_TASK INPUTS:_
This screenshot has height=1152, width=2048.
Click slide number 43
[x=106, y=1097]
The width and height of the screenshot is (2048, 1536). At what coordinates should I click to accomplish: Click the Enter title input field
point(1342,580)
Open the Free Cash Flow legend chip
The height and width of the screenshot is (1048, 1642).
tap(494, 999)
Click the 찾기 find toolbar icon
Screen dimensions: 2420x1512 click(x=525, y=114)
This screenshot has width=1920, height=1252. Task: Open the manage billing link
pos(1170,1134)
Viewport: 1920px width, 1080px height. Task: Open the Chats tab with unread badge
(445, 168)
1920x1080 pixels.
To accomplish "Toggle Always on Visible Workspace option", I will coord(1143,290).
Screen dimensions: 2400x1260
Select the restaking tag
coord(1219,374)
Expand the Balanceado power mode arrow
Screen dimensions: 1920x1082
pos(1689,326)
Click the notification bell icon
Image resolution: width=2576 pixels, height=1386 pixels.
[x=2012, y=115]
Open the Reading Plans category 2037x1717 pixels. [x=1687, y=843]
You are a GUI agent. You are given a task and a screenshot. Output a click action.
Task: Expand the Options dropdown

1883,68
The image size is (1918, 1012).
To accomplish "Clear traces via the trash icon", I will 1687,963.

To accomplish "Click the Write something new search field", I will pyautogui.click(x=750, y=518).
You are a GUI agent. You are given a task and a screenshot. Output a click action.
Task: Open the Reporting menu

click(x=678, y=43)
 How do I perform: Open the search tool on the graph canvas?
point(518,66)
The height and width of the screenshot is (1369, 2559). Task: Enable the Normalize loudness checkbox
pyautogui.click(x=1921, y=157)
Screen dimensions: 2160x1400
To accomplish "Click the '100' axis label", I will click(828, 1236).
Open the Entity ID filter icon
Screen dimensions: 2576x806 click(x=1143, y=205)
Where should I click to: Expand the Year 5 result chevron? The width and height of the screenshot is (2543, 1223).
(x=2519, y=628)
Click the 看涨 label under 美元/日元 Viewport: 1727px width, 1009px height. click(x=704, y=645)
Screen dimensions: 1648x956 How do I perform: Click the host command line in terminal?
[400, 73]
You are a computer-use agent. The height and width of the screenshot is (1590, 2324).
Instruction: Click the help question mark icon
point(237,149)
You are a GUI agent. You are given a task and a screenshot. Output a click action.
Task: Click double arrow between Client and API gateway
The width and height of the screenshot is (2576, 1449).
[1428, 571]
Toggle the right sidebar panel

_WORK REQUIRED:_
Report all lines of the data that include the word "Toggle".

_ANSWER TO THIS EXERCISE:_
To accomplish "Toggle Always on Visible Workspace option", I will coord(1143,290).
Toggle the right sidebar panel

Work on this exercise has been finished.